Which lines in the records below contain the word "Wiring"? Pick out each of them and copy it.

· · · ·

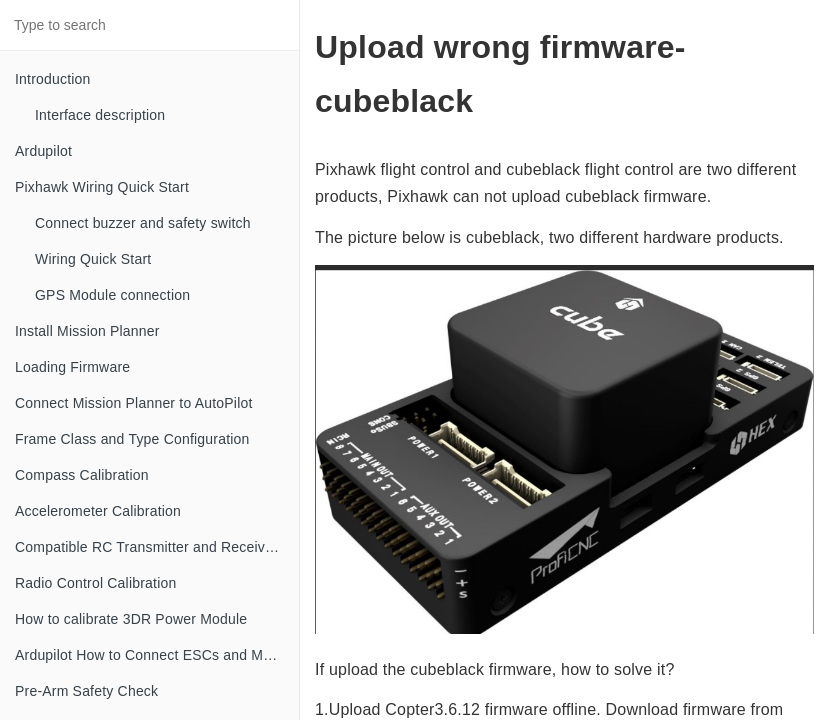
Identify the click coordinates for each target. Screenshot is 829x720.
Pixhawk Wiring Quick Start (102, 187)
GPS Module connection (112, 295)
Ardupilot (43, 151)
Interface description (100, 115)
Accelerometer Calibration (98, 511)
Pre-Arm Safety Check (86, 691)
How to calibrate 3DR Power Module (131, 619)
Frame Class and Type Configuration (132, 439)
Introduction (53, 79)
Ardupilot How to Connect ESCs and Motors (155, 655)
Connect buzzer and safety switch (143, 223)
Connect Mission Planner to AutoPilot (134, 403)
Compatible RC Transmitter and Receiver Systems (157, 547)
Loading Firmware (72, 367)
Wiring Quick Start (93, 259)
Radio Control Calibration (95, 583)
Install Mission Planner (87, 331)
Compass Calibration (82, 475)
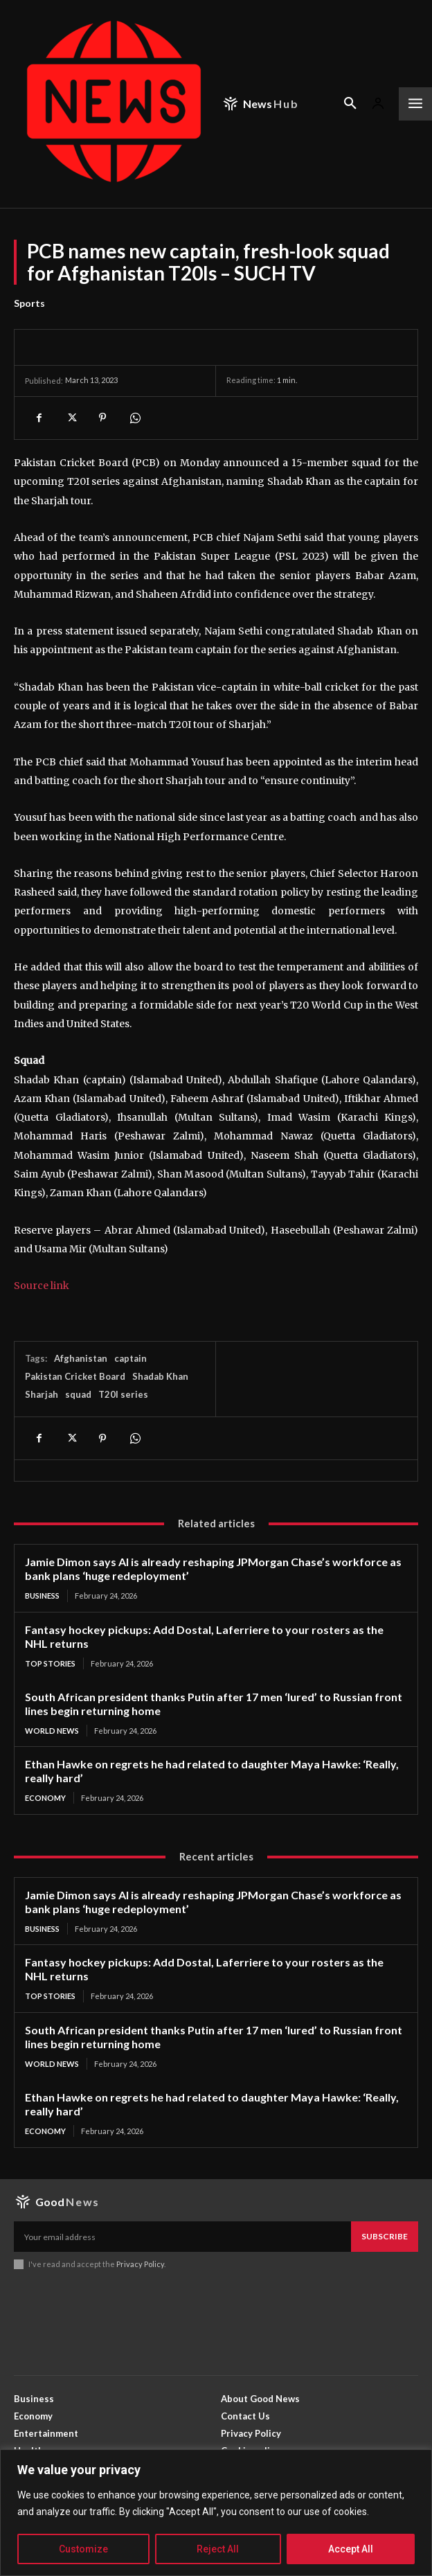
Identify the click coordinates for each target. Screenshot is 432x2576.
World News (52, 1730)
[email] (182, 2236)
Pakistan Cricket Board (75, 1376)
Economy (45, 1797)
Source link (41, 1285)
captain (130, 1358)
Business (42, 1595)
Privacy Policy (140, 2263)
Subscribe (384, 2236)
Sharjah (41, 1394)
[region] (216, 2512)
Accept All (350, 2549)
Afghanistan (80, 1358)
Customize (83, 2549)
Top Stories (50, 1663)
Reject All (218, 2549)
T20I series (123, 1394)
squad (78, 1394)
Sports (29, 303)
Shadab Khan (160, 1376)
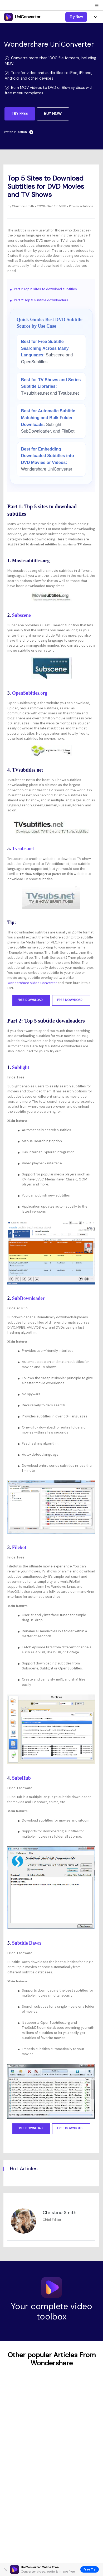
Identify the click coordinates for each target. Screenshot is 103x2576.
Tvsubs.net (23, 848)
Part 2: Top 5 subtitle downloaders (41, 300)
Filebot (19, 1547)
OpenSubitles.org (29, 693)
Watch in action (18, 132)
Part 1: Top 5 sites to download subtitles (45, 289)
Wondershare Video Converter (32, 983)
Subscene (21, 615)
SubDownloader (28, 1298)
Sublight (20, 1067)
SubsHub (21, 1778)
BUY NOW (53, 113)
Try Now (76, 16)
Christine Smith (22, 206)
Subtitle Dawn (26, 1943)
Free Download (31, 1000)
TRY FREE (20, 113)
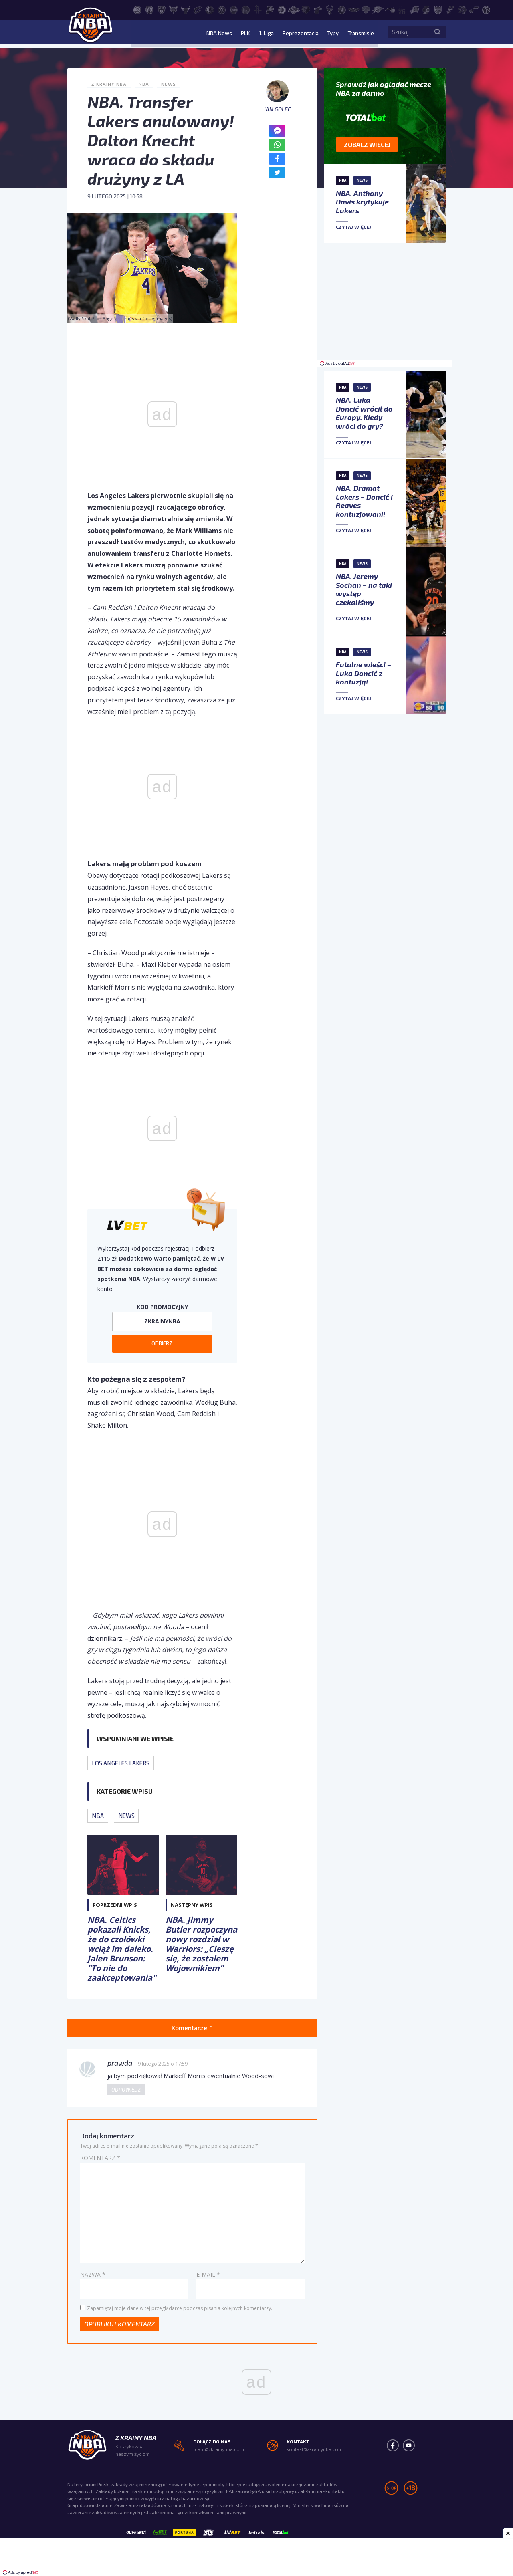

· · · ·

• **THE COMPLETED TASK**:
Pixhawk Wiring Quick Start (102, 187)
Wiring Quick Start (93, 259)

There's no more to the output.